Yo no soy especial. Todos los que he conocido en la Tenda di Abramo de Italia, en el Centro Humanitario Gabcíkovo de Eslovaquia y en el Centro de Acogida e Integración de Inmigrantes de España están deseosos de corresponder a la sociedad. Personas como Alou Sanogo Badara, un estudiante de 22 años, de Malí. Huyó del conflicto de su país, caminó a través de 3.000 kilómetros de desierto y lloró a los amigos que murieron a lo largo del camino. Más vidas aún se perdieron en la pequeña embarcación que lo trajo, junto con casi otras 100 personas, a través del Mediterráneo. Ahora, en Italia, por encima de la barrera cultural, afirma: «Aquí he encontrado amor y amistad«.
Una madre de dos niños, Sediqa Rahimi, de Afganistán, me dijo que se considera a sí misma un «agente de paz». Ver que sus propios hijos juegan alegremente, añadió, le traía a la memoria el trauma de su tierra: «¿Cuántos niños se despiertan en Afganistán con el sonido de disparos y bombas?». Ésta es la realidad aterradora de millones de sirios que han sufrido demasiado tiempo una guerra a la que los grupos y países con influencia deben esforzarse con urgencia en poner fin.
Al igual que millones de europeos y todos los demás que reconstruyeron de nuevo unas vidas destrozadas al término de la Segunda Guerra Mundial, los que llegan hoy quieren lo que quieren todas las personas: seguridad, estabilidad y un futuro mejor para sus seres queridos.

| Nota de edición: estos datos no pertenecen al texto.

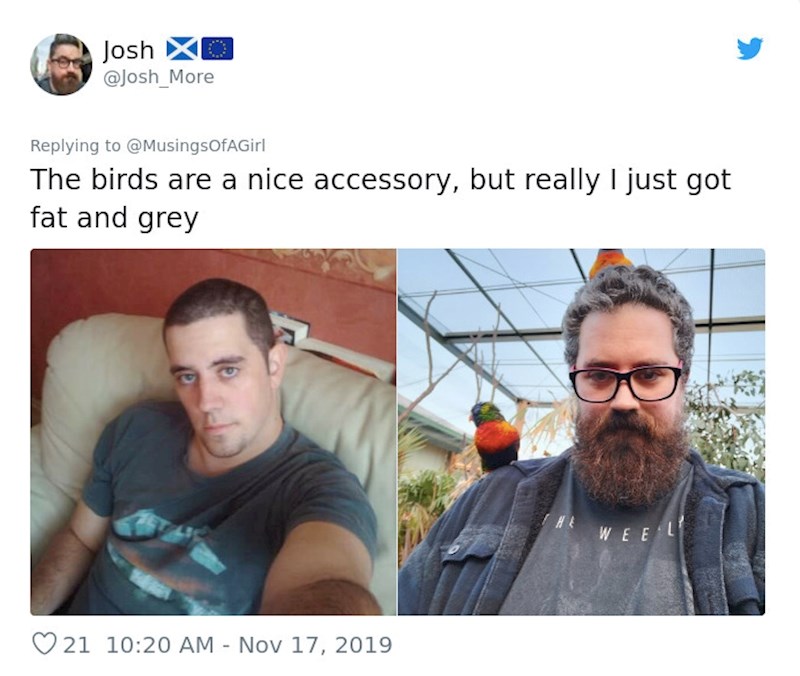Click the second line "fat and grey"
800x676 pixels.
(114, 218)
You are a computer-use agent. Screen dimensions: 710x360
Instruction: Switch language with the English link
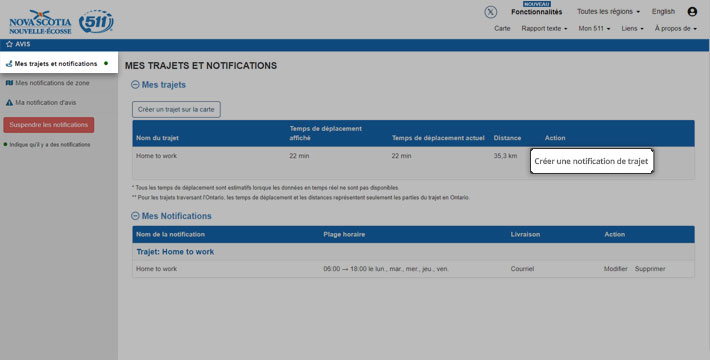(x=663, y=12)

Estoy profundamente preocupado con aquéllos que explotan el sufrimiento estas personas a base de avivar la xenofobia y de vomitar un discurso de odio. Cosas así dividen comunidades, siembran inestabilidad y traicionan los valores y los principios de derechos humanos en que se basa la Unión Europea. Hago un llamamiento a los líderes europeos y a todos los demás, y al mundo, a unirse en una respuesta colectiva que refleje estos valores y que respete la dignidad de las personas que huyen de los conflictos y la pobreza.
El cierre de fronteras, las medidas de criminalización y detención no resolverán ninguno de los problemas. Antes al contrario, los países deben facilitar vías más seguras y legales para que entren inmigrantes y refugiados, más oportunidades de reasentamiento, mejores opciones de integración en los lugares de acogida y mayores inversiones en las operaciones de socorro, crónicamente faltas de financiación suficiente. Con ideas creativas, podemos generar oportunidades para más inmigrantes y refugiados (por ejemplo, mediante becas del sector privado), visados humanitarios y patrocinadores de la diáspora.
Esta respuesta solidaria es también una forma eficaz de luchar contra las redes de trata y tráfico de personas que se nutren de gente desesperada.
Está claro que las políticas actuales no son adecuadas. Es hora de que la comunidad internacional desarrolle una respuesta global a los flujos masivos de población. Estoy trabajando en unir países en un planteamiento más humano y coordinado del problema. Lo que se avance redundará en el interés común de todas las naciones.
Los niños que me encontré en el centro Tenda di Abramo de Roma cantaban que habían viajado desde diferentes continentes, concluyendo su actuación con un mensaje al mundo: «Pero, ¿dónde está la diferencia? Todos nosotros somos la humanidad«.